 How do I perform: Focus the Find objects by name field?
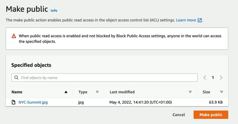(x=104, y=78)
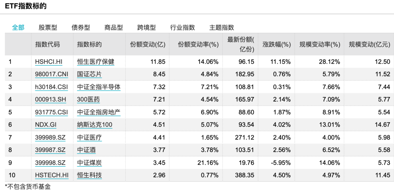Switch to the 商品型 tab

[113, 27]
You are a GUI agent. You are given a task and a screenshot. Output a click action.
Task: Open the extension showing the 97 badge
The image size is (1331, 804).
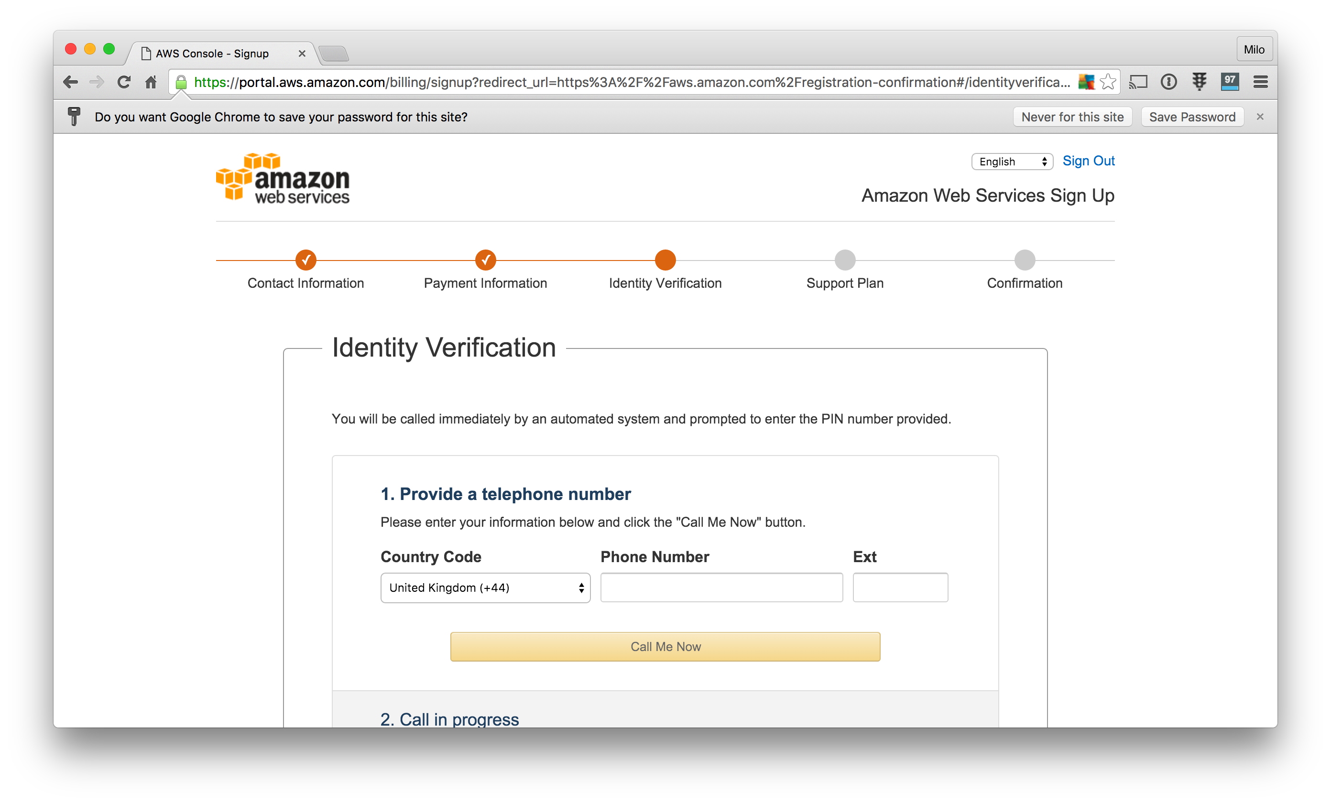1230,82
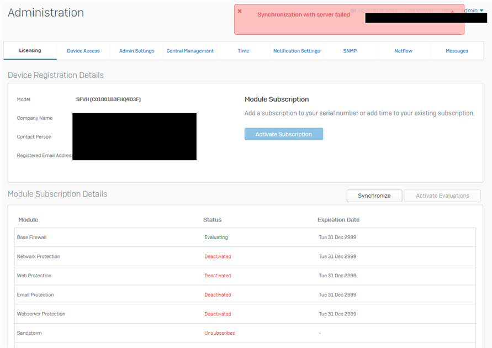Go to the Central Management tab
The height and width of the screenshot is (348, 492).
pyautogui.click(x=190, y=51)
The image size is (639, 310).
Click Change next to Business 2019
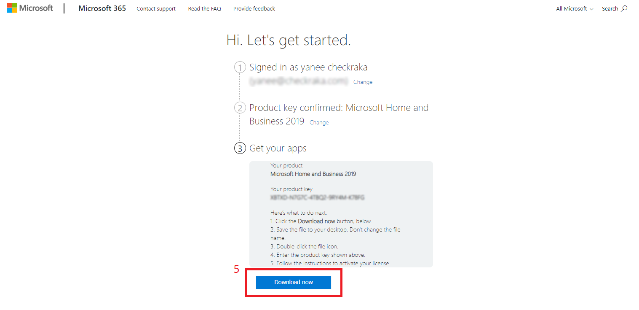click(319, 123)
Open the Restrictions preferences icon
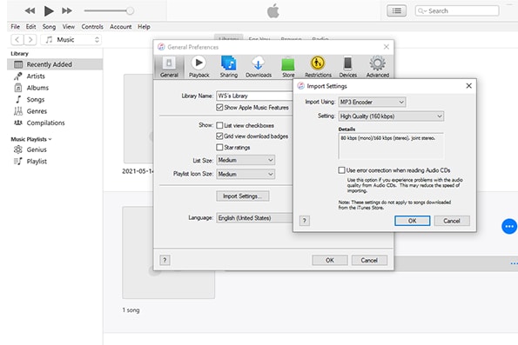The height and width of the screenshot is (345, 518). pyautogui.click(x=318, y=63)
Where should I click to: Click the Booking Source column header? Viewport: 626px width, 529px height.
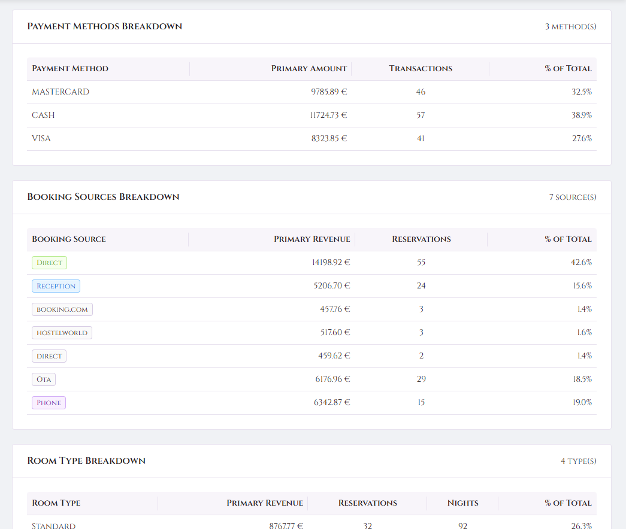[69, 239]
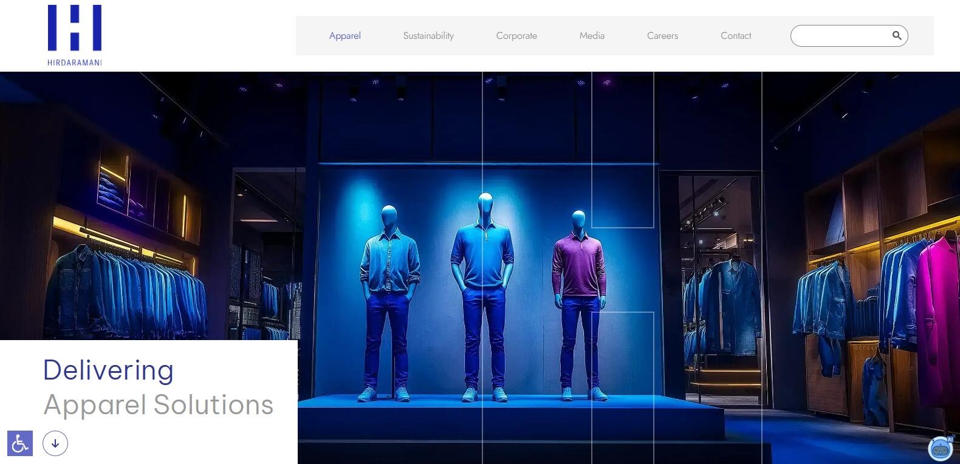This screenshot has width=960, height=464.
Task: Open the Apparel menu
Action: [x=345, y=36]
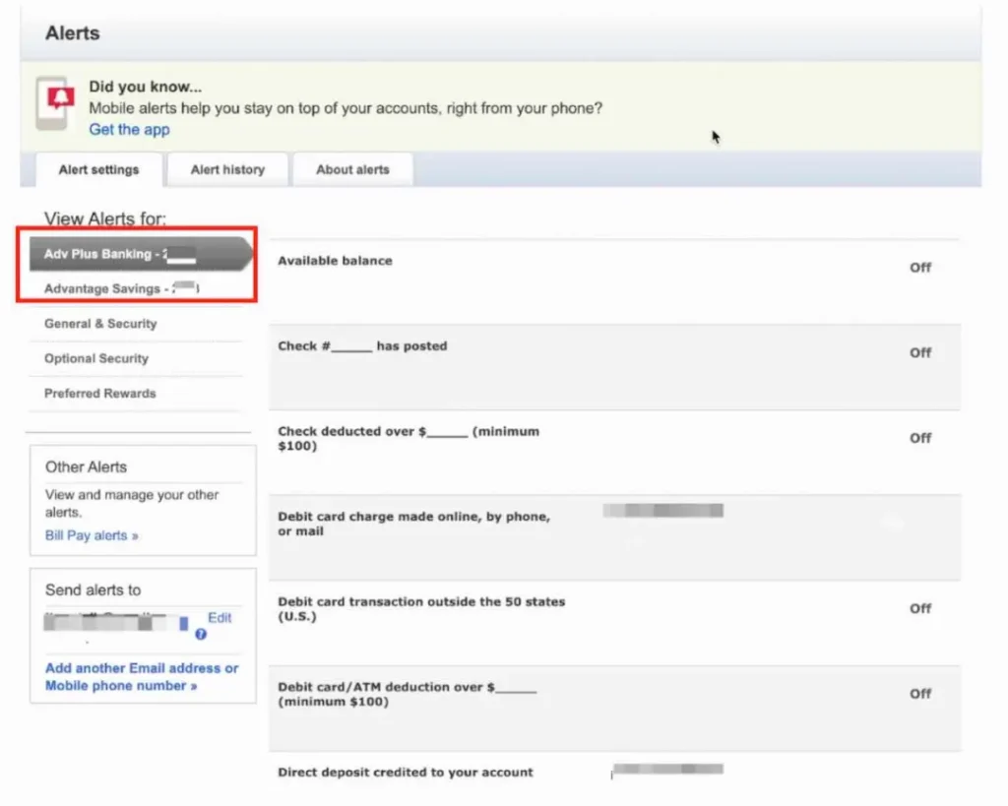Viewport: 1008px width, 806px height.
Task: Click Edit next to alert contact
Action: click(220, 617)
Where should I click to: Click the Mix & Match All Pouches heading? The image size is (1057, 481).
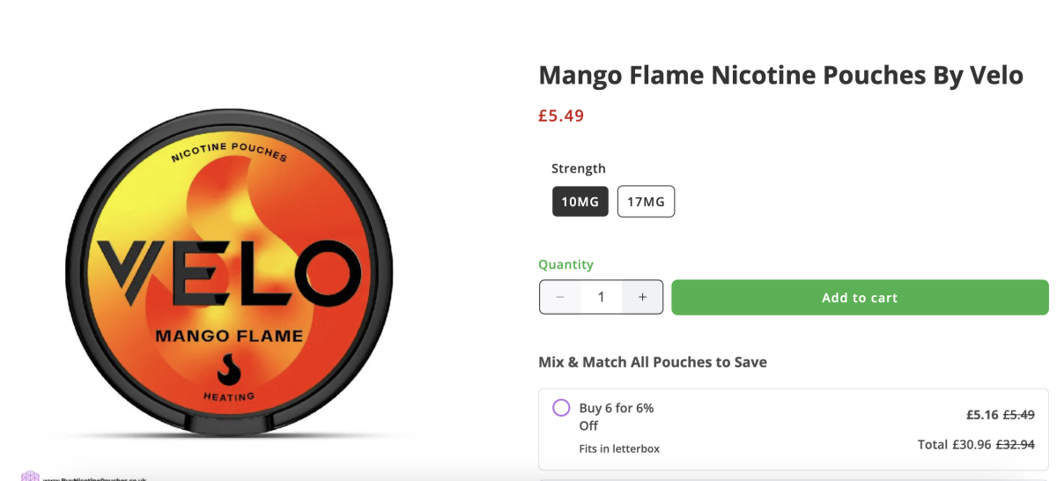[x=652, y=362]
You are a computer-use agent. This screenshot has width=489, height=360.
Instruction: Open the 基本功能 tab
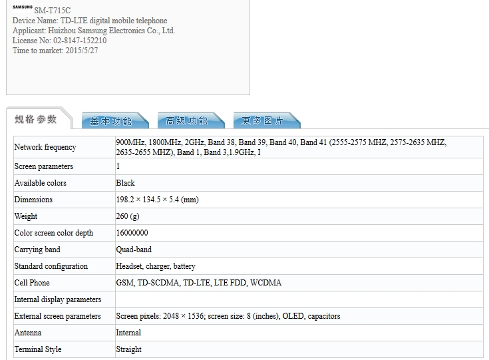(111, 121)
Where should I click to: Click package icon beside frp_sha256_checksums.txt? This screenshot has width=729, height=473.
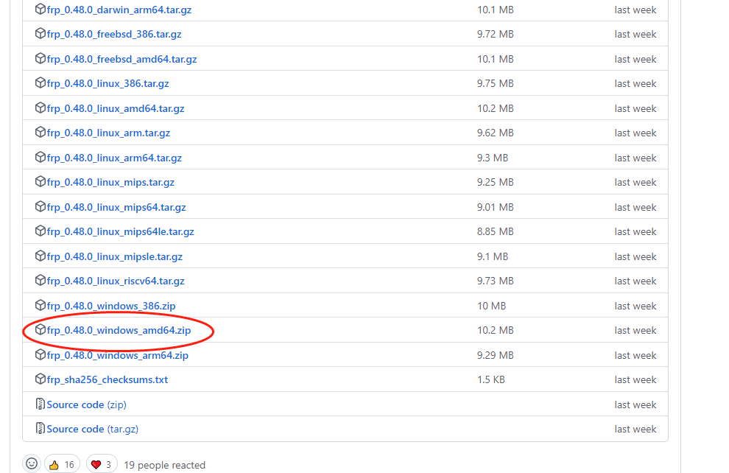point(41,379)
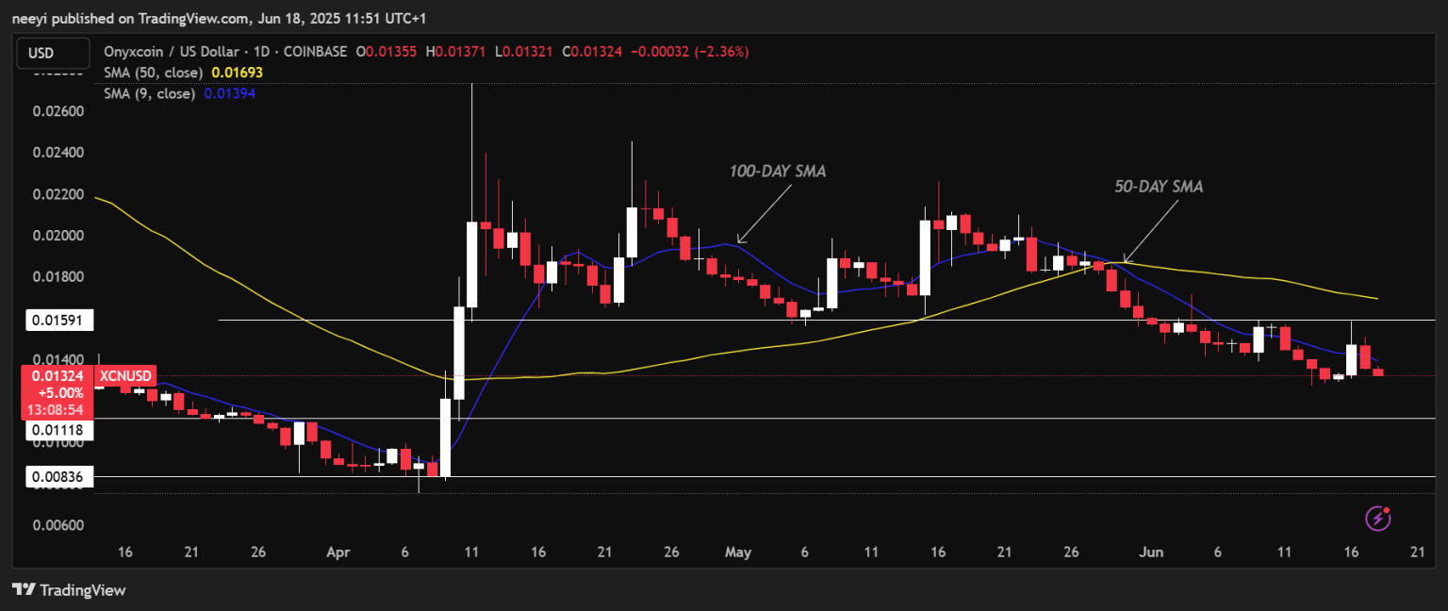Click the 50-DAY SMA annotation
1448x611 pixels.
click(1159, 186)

....

* Exercise:
Leave every image out and retype the entries above word for word.

* Solved exercise:
 How do I perform: Focus the Find objects by name field?
(x=104, y=78)
Switch to the 商品型 tab

[113, 27]
You are a GUI agent. You are given a task and a screenshot. Output a click action.
Task: Open the extension showing the 97 badge
The image size is (1331, 804).
1230,82
Go to the Central Management tab
The height and width of the screenshot is (348, 492).
pyautogui.click(x=190, y=51)
The image size is (639, 310).
Click Change next to Business 2019
click(319, 123)
Open the Restrictions preferences icon
The height and width of the screenshot is (345, 518). pyautogui.click(x=318, y=63)
Where should I click to: Click the Booking Source column header? Viewport: 626px width, 529px height.
[69, 239]
This screenshot has width=960, height=464.
Task: Open the Apparel menu
Action: [x=345, y=36]
Viewport: 1008px width, 806px height.
Task: Click Edit next to alert contact
Action: click(220, 617)
Where should I click to: Click the Mix & Match All Pouches heading? The image size is (1057, 481).
[x=652, y=362]
You are a computer-use agent. This screenshot has width=489, height=360.
Instruction: Open the 基本功能 tab
(111, 121)
Where should I click to: Click package icon beside frp_sha256_checksums.txt? This screenshot has width=729, height=473.
point(41,379)
Click the 50-DAY SMA annotation
1448x611 pixels.
click(1159, 186)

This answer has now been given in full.